How to Taste Wine Like a Professional
Professional wine tasters follow a specific method that reveals far more than casual sipping. Here's the complete technique, step by step.
Professional wine tasters — sommeliers, critics, buyers, winemakers — apply a systematic method that strips out subjectivity and focuses on observable, describable characteristics. It's not about using intimidating vocabulary. It's about slowing down and paying attention in a structured sequence. Anyone can learn it in a single tasting session.
The WSET Systematic Approach to Tasting
The Wine & Spirit Education Trust (WSET), whose courses are taken by hundreds of thousands of wine professionals globally, formalised a systematic approach to tasting (SAT) that has become the industry standard. It covers five dimensions: appearance, nose, palate, conclusions, and quality assessment.
Appearance: What the Glass Tells You Before You Smell Anything
Hold the glass at a 45-degree angle against a white background — a napkin, menu, or white wall. Look at three things: intensity (is the colour deep and opaque or pale and translucent?), colour (what exact hue?), and clarity (is it bright and clear, or cloudy?).
Colour gives real information. White wines deepen in colour as they age — a very pale lemon-green suggests a young, crisp wine; deep golden amber suggests either significant age or oak treatment or botrytis. Red wines lose colour with age — a young Syrah is dense purple-black; an old Pinot Noir may be translucent brick-orange at the rim. "Legs" (the droplets that run down the glass after swirling) indicate alcohol and glycerol content, not quality.
Nose: The Most Information-Dense Phase
The nose accounts for roughly 80% of what we perceive as flavour. Start with a brief first impression before swirling — this captures the most volatile compounds. Then swirl for 10 seconds and nose again. You'll often get completely different information.
Smell in two stages. First sniff: broad categories (fruit? floral? earthy? oaky?). Second sniff: specific descriptors. Work from the lightest compounds (fresh fruit, flowers) down to heavier ones (earth, oak, animal). A useful mental shorthand is to ask: primary (fruit, flowers — the grape itself), secondary (yeast-related — bread, biscuit, yoghurt from fermentation), or tertiary (developed — leather, tobacco, truffle, petrol from aging).
Two characteristics to actively note: condition (is the wine clean and sound, or are there faults like vinegar, wet cardboard, or nail polish?) and development (youthful primary fruit, or aged tertiary complexity?).
Palate: The Structural Analysis
Take a generous sip — enough to coat your entire mouth. The structural elements of a wine are acid, tannin, alcohol, and sweetness. These are the scaffolding. Flavour compounds are the decoration on the scaffolding.

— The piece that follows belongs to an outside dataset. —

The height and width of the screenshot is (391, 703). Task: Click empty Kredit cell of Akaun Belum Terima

Acidity: How much does your mouth water? High acidity makes you salivate immediately. Low acidity leaves the wine feeling flat or "flabby." Acidity is a preservative — high-acid wines age longer. Riesling and Champagne are benchmarks for high acidity. Viognier and Grenache Blanc are examples of lower acidity.

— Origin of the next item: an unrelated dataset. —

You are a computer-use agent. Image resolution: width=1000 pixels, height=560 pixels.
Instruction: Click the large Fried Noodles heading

Tannins (reds only): Tannins come from grape skins, seeds, and oak. They create the drying, grippy sensation on your gums and cheeks. High tannin: young Barolo, Cabernet Sauvignon, Nebbiolo. Low tannin: Pinot Noir, Gamay. Tannin softens with age, which is why old Barolos that were astringent in youth become silky.
Alcohol: The warming sensation in your throat and chest. Check whether it's "in balance" — does it integrate with the other elements, or does it feel hot and aggressive? Alcohol above 15% can dominate thin wines but can integrate beautifully in a rich, concentrated Barossa Shiraz.
Body: The texture and weight of the wine in your mouth. Light-bodied (like water), medium-bodied (like semi-skimmed milk), or full-bodied (like cream). Body correlates with alcohol and extract.
How to Spit Politely
Spitting is not optional if you're visiting multiple wineries. Each swallowed mouthful of wine contains meaningful alcohol — two or three flights in, your palate is compromised and you're legally unfit to drive.
The technique: take the sip, assess, then purse your lips and project firmly into the spittoon. Avoid dribbling (tilt the spittoon slightly toward you first, so you have a larger target area). If there's no spittoon visible, ask — it will be provided. Experienced tasting room staff don't judge. They'd rather you spit than drive drunk out of their car park.
Writing a Tasting Note
A useful tasting note covers: colour + intensity, nose aromas (three to five specific descriptors), palate structure (acidity, tannins, body, finish length), and a one-sentence quality or value assessment. "Deep ruby, aromas of blackcurrant, cedar, and dark chocolate, medium-high tannins, long mineral finish, excellent" is a complete note. You don't need paragraph-long poetry.
Keep a tasting notebook — physical or digital (Vivino and Delectable are popular apps). Even rough notes made immediately after tasting are invaluable when you're standing in a wine shop six months later trying to remember whether you preferred the Péby Faugères to the Angélus.